Given task: Give the data below as a numbered list with one line per item, leaving out any blank lines.

++++ Material provided

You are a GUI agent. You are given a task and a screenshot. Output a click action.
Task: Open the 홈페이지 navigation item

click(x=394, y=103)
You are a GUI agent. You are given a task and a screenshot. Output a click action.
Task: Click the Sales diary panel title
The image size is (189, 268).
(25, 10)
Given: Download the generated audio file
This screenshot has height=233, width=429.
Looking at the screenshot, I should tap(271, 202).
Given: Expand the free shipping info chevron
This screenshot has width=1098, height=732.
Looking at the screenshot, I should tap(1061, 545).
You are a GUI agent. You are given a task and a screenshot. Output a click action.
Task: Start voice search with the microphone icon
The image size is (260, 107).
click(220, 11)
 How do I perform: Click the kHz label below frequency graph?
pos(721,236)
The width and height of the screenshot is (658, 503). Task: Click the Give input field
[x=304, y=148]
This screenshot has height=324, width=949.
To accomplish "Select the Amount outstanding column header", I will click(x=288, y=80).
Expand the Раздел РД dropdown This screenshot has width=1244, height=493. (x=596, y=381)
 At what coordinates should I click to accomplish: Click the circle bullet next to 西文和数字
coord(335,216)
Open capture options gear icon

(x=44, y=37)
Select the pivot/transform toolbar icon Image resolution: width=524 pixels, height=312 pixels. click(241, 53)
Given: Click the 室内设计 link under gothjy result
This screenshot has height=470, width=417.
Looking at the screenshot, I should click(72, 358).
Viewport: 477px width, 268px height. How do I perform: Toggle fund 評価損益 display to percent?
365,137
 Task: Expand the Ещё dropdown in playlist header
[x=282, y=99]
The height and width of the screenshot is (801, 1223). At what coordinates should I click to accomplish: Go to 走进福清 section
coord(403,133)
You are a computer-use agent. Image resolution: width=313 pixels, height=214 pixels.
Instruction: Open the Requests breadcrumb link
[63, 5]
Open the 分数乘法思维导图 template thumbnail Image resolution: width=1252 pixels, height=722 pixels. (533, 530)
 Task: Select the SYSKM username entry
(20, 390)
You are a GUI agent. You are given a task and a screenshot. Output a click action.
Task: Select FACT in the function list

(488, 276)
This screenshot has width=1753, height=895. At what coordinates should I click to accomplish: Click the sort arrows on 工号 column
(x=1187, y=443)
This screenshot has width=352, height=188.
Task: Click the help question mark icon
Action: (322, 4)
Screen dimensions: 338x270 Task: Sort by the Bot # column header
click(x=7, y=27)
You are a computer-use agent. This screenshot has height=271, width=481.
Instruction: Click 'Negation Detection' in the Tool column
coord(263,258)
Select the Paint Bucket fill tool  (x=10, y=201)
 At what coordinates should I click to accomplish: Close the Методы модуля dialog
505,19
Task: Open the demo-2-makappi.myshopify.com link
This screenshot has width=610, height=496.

++++++++

Written reply:
1. You are a GUI agent. You are given a task and a screenshot. Output a click action.
2. Task: Open the 홈페이지 navigation item
3. click(x=394, y=103)
4. You are a GUI agent. You are given a task and a screenshot. Output a click action.
5. Task: Click the Sales diary panel title
6. The image size is (189, 268).
7. (25, 10)
8. Given: Download the generated audio file
9. This screenshot has height=233, width=429.
10. Looking at the screenshot, I should tap(271, 202).
11. Given: Expand the free shipping info chevron
12. This screenshot has width=1098, height=732.
13. Looking at the screenshot, I should tap(1061, 545).
14. You are a GUI agent. You are given a task and a screenshot. Output a click action.
15. Task: Start voice search with the microphone icon
16. The image size is (260, 107).
17. click(220, 11)
18.  How do I perform: Click the kHz label below frequency graph?
19. pos(721,236)
20. The width and height of the screenshot is (658, 503). Task: Click the Give input field
21. [x=304, y=148]
22. This screenshot has height=324, width=949.
23. To accomplish "Select the Amount outstanding column header", I will click(x=288, y=80).
24. Expand the Раздел РД dropdown This screenshot has width=1244, height=493. (x=596, y=381)
25.  At what coordinates should I click to accomplish: Click the circle bullet next to 西文和数字
26. coord(335,216)
27. Open capture options gear icon
28. (x=44, y=37)
29. Select the pivot/transform toolbar icon Image resolution: width=524 pixels, height=312 pixels. click(241, 53)
30. Given: Click the 室内设计 link under gothjy result
31. This screenshot has height=470, width=417.
32. Looking at the screenshot, I should click(72, 358).
33. Viewport: 477px width, 268px height. How do I perform: Toggle fund 評価損益 display to percent?
34. 365,137
35.  Task: Expand the Ещё dropdown in playlist header
36. [x=282, y=99]
37. The height and width of the screenshot is (801, 1223). At what coordinates should I click to accomplish: Go to 走进福清 section
38. coord(403,133)
39. You are a computer-use agent. Image resolution: width=313 pixels, height=214 pixels.
40. Instruction: Open the Requests breadcrumb link
41. [63, 5]
42. Open the 分数乘法思维导图 template thumbnail Image resolution: width=1252 pixels, height=722 pixels. (533, 530)
43.  Task: Select the SYSKM username entry
44. (20, 390)
45. You are a GUI agent. You are given a task and a screenshot. Output a click action.
46. Task: Select FACT in the function list
47. (488, 276)
48. This screenshot has width=1753, height=895. At what coordinates should I click to accomplish: Click the sort arrows on 工号 column
49. (x=1187, y=443)
50. This screenshot has width=352, height=188.
51. Task: Click the help question mark icon
52. Action: (322, 4)
53. Screen dimensions: 338x270 Task: Sort by the Bot # column header
54. click(x=7, y=27)
55. You are a computer-use agent. This screenshot has height=271, width=481.
56. Instruction: Click 'Negation Detection' in the Tool column
57. coord(263,258)
58. Select the Paint Bucket fill tool  (x=10, y=201)
59.  At what coordinates should I click to accomplish: Close the Методы модуля dialog
60. 505,19
61. Task: Open the demo-2-makappi.myshopify.com link
62. This screenshot has width=610, height=496.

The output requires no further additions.